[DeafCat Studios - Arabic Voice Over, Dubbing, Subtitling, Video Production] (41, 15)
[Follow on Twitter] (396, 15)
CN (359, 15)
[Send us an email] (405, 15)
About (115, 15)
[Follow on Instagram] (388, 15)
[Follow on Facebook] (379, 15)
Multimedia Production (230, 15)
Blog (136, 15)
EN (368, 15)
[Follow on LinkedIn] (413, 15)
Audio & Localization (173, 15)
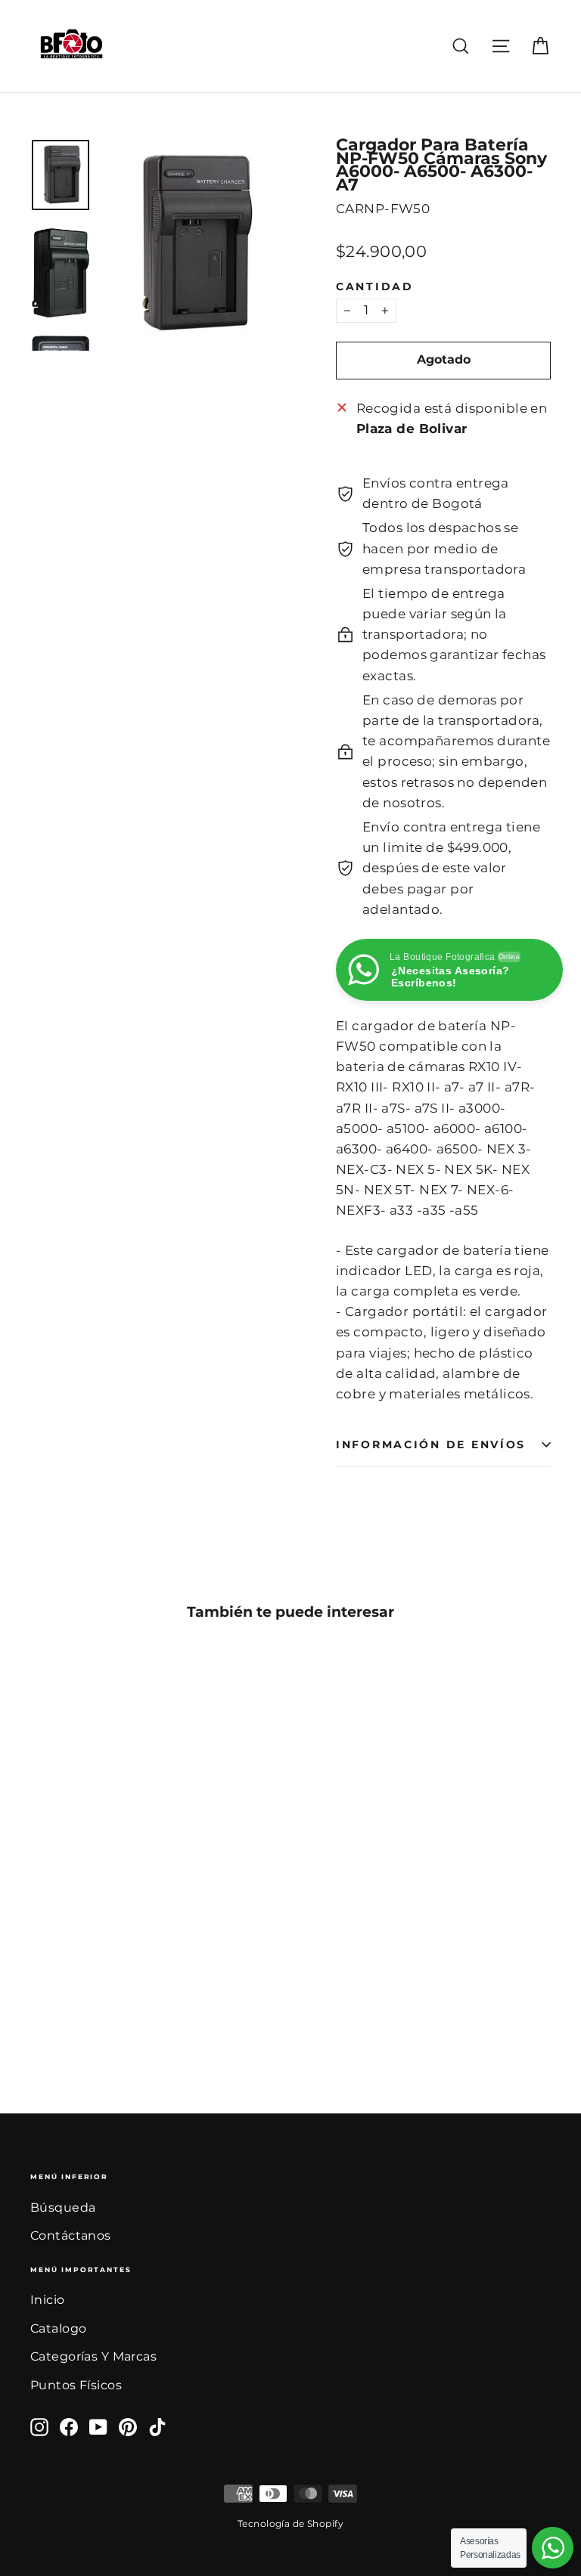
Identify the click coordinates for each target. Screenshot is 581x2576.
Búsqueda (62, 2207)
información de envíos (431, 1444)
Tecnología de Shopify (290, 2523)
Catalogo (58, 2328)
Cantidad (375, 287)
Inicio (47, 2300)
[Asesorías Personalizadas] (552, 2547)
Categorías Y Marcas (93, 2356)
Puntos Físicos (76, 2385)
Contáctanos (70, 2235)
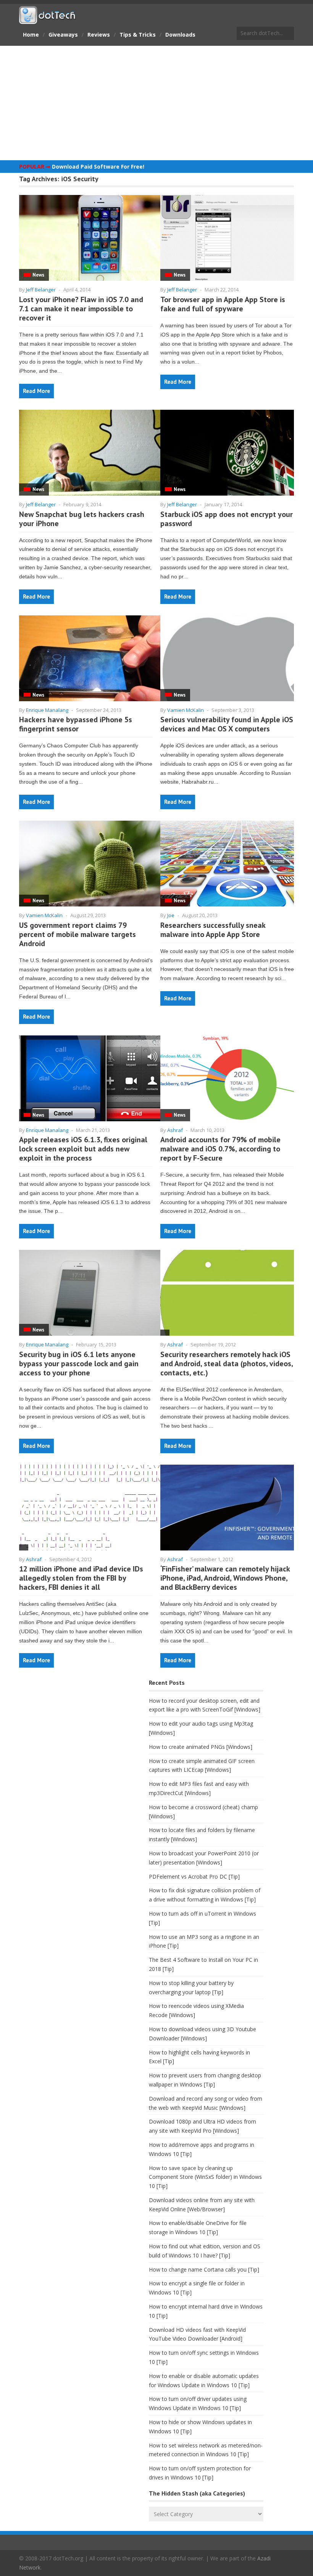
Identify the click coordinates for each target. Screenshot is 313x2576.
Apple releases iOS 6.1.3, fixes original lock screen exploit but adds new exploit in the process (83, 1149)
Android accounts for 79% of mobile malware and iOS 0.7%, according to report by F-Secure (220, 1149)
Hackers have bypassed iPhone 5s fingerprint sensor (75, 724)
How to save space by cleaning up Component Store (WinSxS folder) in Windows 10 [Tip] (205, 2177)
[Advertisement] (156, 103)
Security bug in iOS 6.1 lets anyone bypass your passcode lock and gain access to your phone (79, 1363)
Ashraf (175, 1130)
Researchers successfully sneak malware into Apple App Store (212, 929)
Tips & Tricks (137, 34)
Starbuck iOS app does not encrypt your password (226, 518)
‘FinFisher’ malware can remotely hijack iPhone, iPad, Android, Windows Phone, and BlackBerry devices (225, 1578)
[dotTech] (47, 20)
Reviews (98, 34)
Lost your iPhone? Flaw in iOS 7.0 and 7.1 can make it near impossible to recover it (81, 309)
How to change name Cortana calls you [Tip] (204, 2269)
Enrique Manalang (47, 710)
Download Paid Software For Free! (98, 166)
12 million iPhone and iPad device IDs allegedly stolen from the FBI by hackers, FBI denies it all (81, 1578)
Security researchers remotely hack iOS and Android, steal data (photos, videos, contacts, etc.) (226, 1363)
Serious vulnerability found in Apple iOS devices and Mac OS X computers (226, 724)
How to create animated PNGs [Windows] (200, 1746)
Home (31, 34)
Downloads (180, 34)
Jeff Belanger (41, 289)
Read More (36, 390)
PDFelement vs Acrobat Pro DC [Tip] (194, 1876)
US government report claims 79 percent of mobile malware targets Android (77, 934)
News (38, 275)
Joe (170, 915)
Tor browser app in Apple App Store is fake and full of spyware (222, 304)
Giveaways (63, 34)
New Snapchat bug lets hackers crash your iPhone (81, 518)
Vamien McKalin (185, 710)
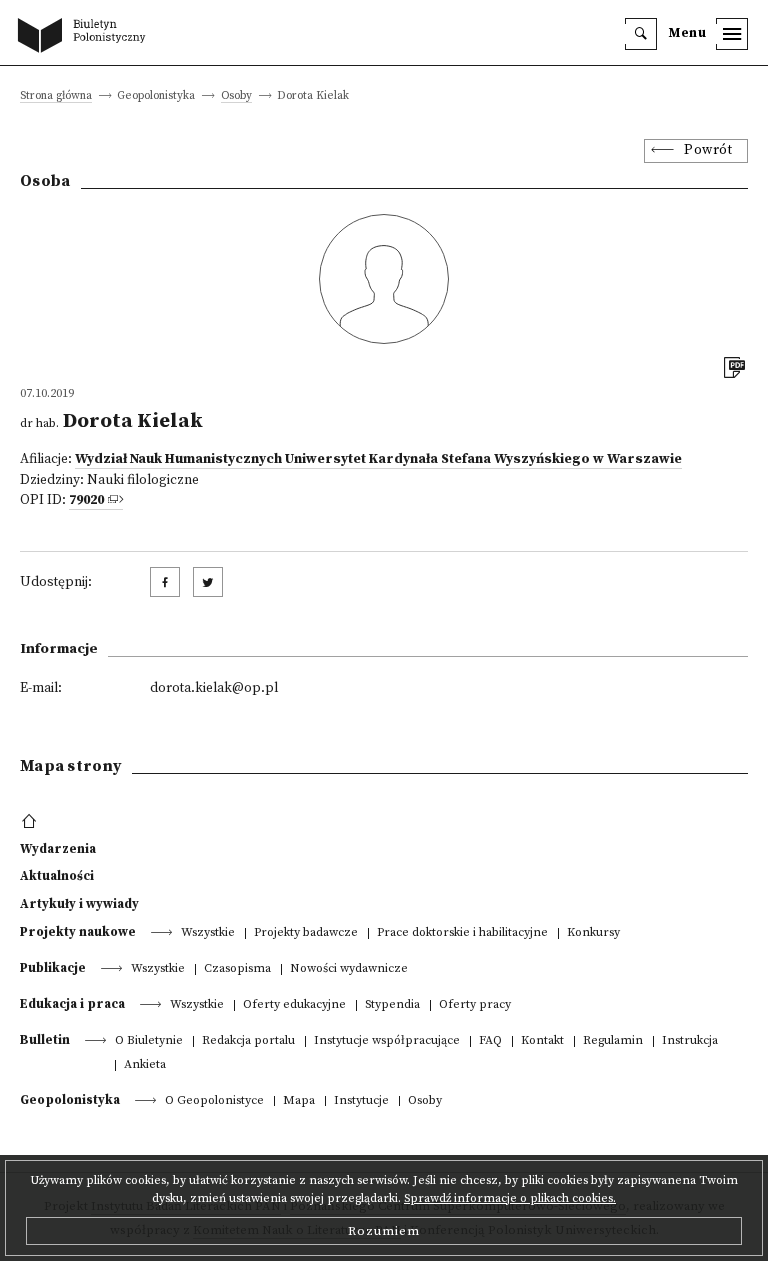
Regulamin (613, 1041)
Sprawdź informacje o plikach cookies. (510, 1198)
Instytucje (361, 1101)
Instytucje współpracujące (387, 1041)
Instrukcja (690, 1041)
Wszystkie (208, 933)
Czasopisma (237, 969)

══════════════════════════════

> **Exercise goal**: Retype the whole listing above exactly as written. Skip the pictures.

> **Written solution**:
[DeafCat Studios - Arabic Voice Over, Dubbing, Subtitling, Video Production] (41, 15)
[Follow on Twitter] (396, 15)
CN (359, 15)
[Send us an email] (405, 15)
About (115, 15)
[Follow on Instagram] (388, 15)
[Follow on Facebook] (379, 15)
Multimedia Production (230, 15)
Blog (136, 15)
EN (368, 15)
[Follow on LinkedIn] (413, 15)
Audio & Localization (173, 15)
Identify the click coordinates for each target. Screenshot is 581x2576.
Búsqueda (62, 2207)
información de envíos (431, 1444)
Tecnología de Shopify (290, 2523)
Catalogo (58, 2328)
Cantidad (375, 287)
Inicio (47, 2300)
[Asesorías Personalizadas] (552, 2547)
Categorías Y Marcas (93, 2356)
Puntos Físicos (76, 2385)
Contáctanos (70, 2235)
Identify the click coordinates for each target. Screenshot is 313x2576.
Apple releases iOS 6.1.3, fixes original lock screen exploit but adds new exploit in the process (83, 1149)
Android accounts for 79% of mobile malware and iOS 0.7%, according to report by F-Secure (220, 1149)
Hackers have bypassed iPhone 5s fingerprint sensor (75, 724)
How to save space by cleaning up Component Store (WinSxS folder) in Windows 10 [Tip] (205, 2177)
[Advertisement] (156, 103)
Security bug in iOS 6.1 lets anyone bypass your passcode lock and gain access to your phone (79, 1363)
Ashraf (175, 1130)
Researchers successfully sneak malware into Apple App Store (212, 929)
Tips & Tricks (137, 34)
Starbuck iOS app does not encrypt your password (226, 518)
‘FinFisher’ malware can remotely hijack iPhone, iPad, Android, Windows Phone, and BlackBerry devices (225, 1578)
[dotTech] (47, 20)
Reviews (98, 34)
Lost your iPhone? Flaw in iOS 7.0 and 7.1 can make it near impossible to recover it (81, 309)
How to change name Cortana calls you [Tip] (204, 2269)
Enrique Manalang (47, 710)
Download Paid Software For Free! (98, 166)
12 million iPhone and iPad device IDs allegedly stolen from the FBI by hackers, FBI denies it all (81, 1578)
Security researchers remotely hack iOS and Android, steal data (photos, videos, contacts, etc.) (226, 1363)
Serious vulnerability found in Apple iOS devices and Mac OS X computers (226, 724)
How to create animated PNGs [Windows] (200, 1746)
Home (31, 34)
Downloads (180, 34)
Jeff Belanger (41, 289)
Read More (36, 390)
PDFelement vs Acrobat Pro DC [Tip] (194, 1876)
US government report claims 79 percent of mobile malware targets Android (77, 934)
News (38, 275)
Joe (170, 915)
Tor browser app in Apple App Store is fake and full of spyware (222, 304)
Giveaways (63, 34)
New Snapchat bug lets hackers crash your iPhone (81, 518)
Vamien McKalin (185, 710)
Regulamin (613, 1041)
Sprawdź informacje o plikach cookies. (510, 1198)
Instytucje (361, 1101)
Instytucje współpracujące (387, 1041)
Instrukcja (690, 1041)
Wszystkie (208, 933)
Czasopisma (237, 969)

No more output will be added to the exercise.